I guess you are talking about “working on devkit but not working on custom board” , right?

Your term “not with the module” is a mistake because xavier devkit also uses xavier module…

Module is not a variable here. Your base board is the variable…

I am not hardware guy so I can only suggest you the software method to check.

Also, I don’t know you or your board. Don’t know what test you’ve done. You should at least tell me what PCIe controller you are using.

We’ve heard lots of such comment “my board is same as devkit” from other users before, but turns out minor difference leads to problem…

You could compare your dmesg on specific controller on devkit case and custom board case first and see if they have any difference.

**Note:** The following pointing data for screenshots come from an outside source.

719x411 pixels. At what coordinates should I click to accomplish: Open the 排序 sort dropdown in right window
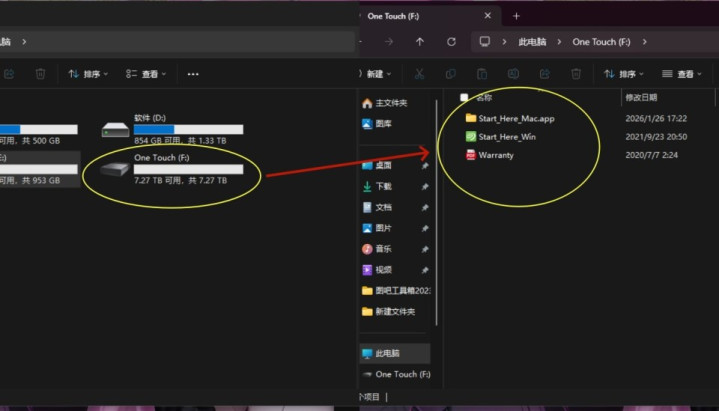pos(622,74)
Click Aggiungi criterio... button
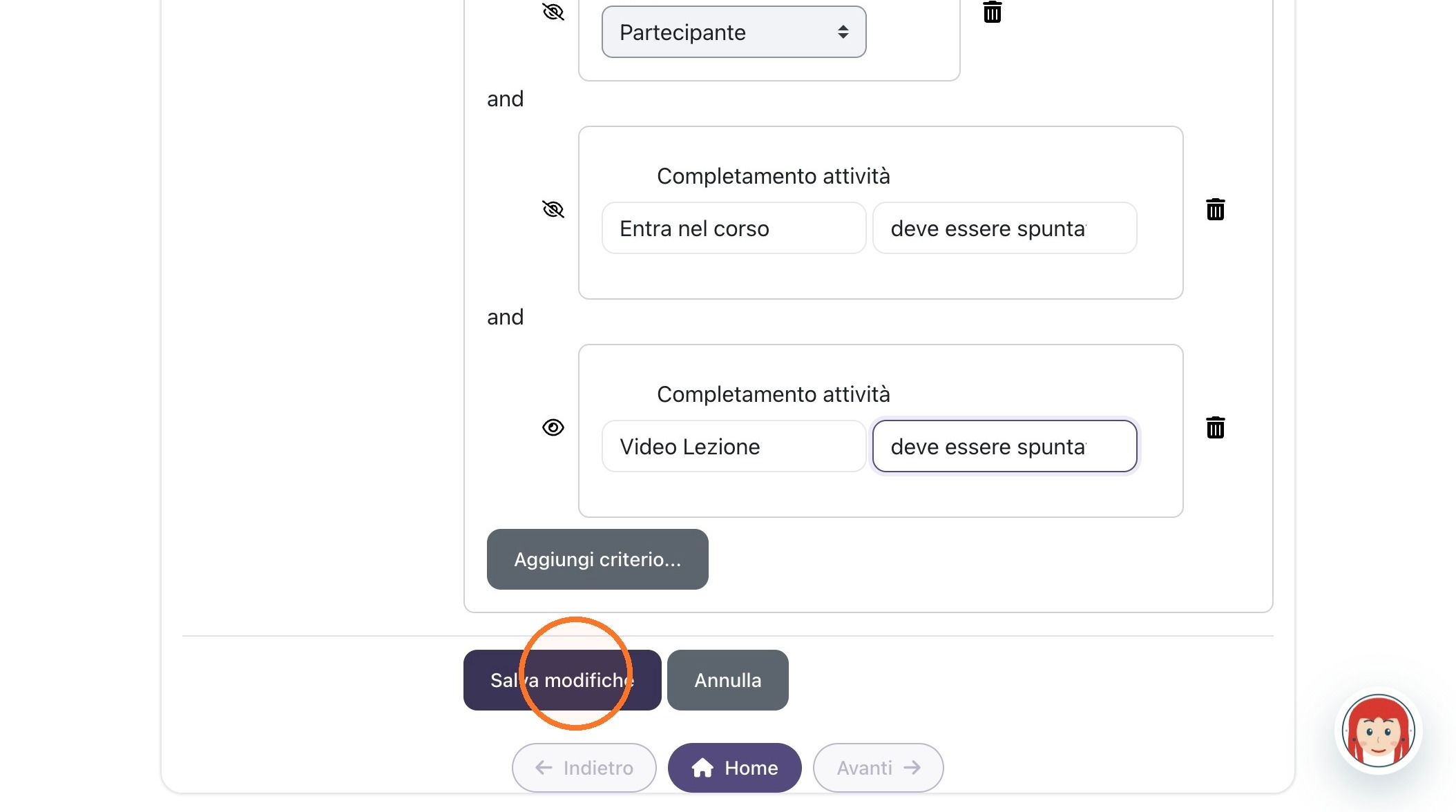 [597, 559]
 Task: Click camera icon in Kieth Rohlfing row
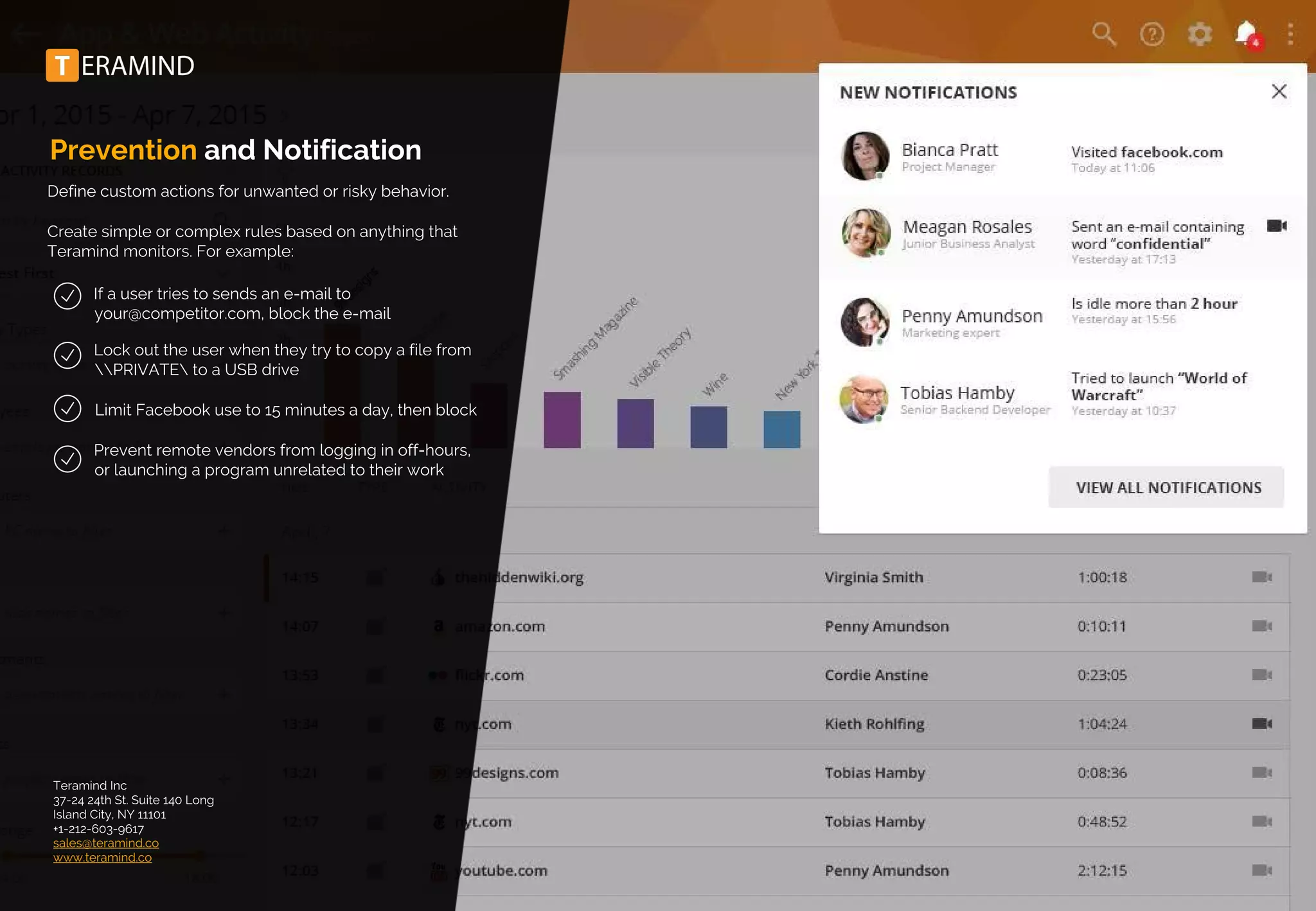[1261, 723]
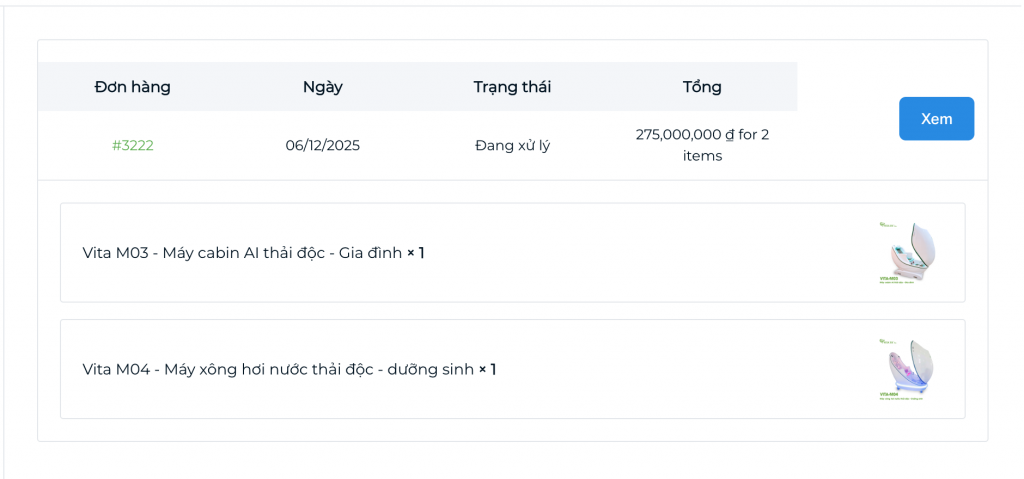Click the × 1 quantity for Vita M04
The height and width of the screenshot is (479, 1024).
[x=487, y=369]
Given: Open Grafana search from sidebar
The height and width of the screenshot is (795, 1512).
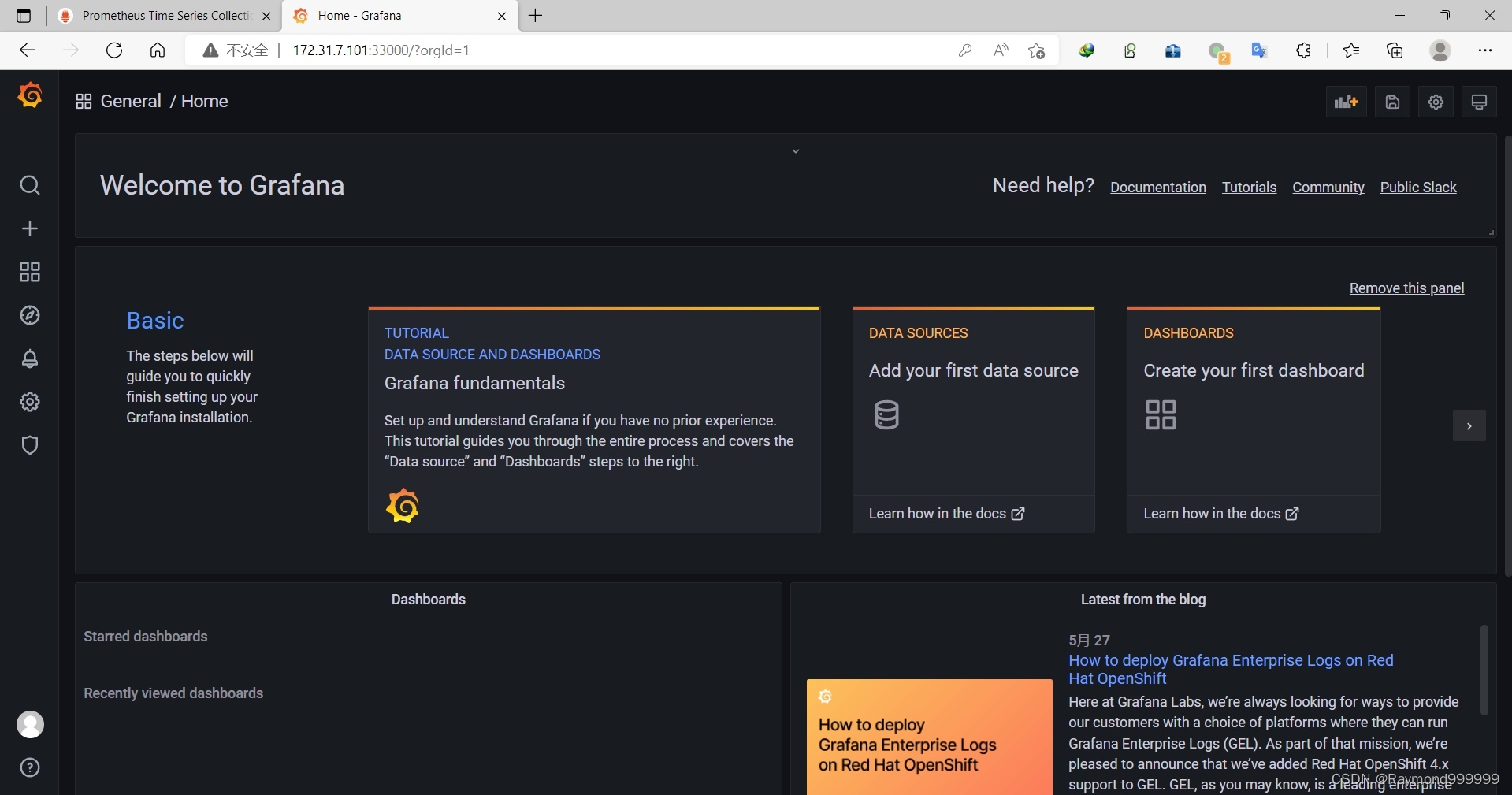Looking at the screenshot, I should click(30, 185).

Also, I remember that you asked similar question before.

Did you remember to apply this patch to your board?

This was on a customized jetpack version.
It did solve the issues then (and will certainly do when we go the custom way).

Be it the carrier board, we added all needed signals and lanes for the PCIe (with exception of the x16 and JTAG/SPI signals). We use a x8 configuration.
At the moment 2 hardware engineers are looking into it here.

They suspect certain pins are used by the nVidia carrier board for signals while we did not connect them because they are not needed according to the PCIe standard. (eg GPIO18 I heard them say)

So are you going to share any useful info here to clarify?

I really don’t get what you want us to help. If you suspect a hardware problem on your custom board, then at least share your schematic.

Your heard GPIO18 from them? Why not just share schematic here so that we can figure it out directly but not a second-hand info from someone else I don’t even know?

Well, we can not just share schematics due to the fact this is all public.
Our supplier/distributor only directs us to this forum for any help.
(although they always promise to look into it and it remains silent for weeks…)

And in all fairness you guys provide support more quickly and overall better.

The PEX_L5_CLKREQ_N signal is connected to GND on our board while on the nVidia carrier, it isn’t.
Also on the nVidia carrier board there are other PCIe devices on the bus wich keep the bus up. While on our carrier board the only PCIe device is our FPGA.
The FPGA is up and running before even booting the nVidia module. We wait for the FPGA to configure before setting the XAV_PERIPH_RESET.

Also on the nVidia carrier board there are other PCIe devices on the bus wich keep the bus up.

Actually there is no other PCIE devices on the bus on devkit.

root@tegra-ubuntu:/home/nvidia# lspci
0001:00:00.0 PCI bridge: NVIDIA Corporation Device 1ad2 (rev a1)
0001:01:00.0 SATA controller: Marvell Technology Group Ltd. Device 9171 (rev 13)
root@tegra-ubuntu:/home/nvidia# cat /etc/nv_boot_control.conf
TNSPEC 2888-400-0004-N.0-1-2-jetson-xavier-

This is the result from devkit. There are several PCIe controller on jetson and they are all independent.

The 0001:xxxxx devices are on C1. Which is not same as the x8 slot you are using.
Your problem is on C5. As C5 and C1 are not related to each other, your “There are several PCIe controller on jetson and they are all dependent” is wrong. C5 is not enabled even on NV devkit case if there is no device connected.

The pin should be left unconnected if not used.
Please share PCIe part schematic, otherwise it is hard to debug if any schematic issue.

This topic was automatically closed 14 days after the last reply. New replies are no longer allowed.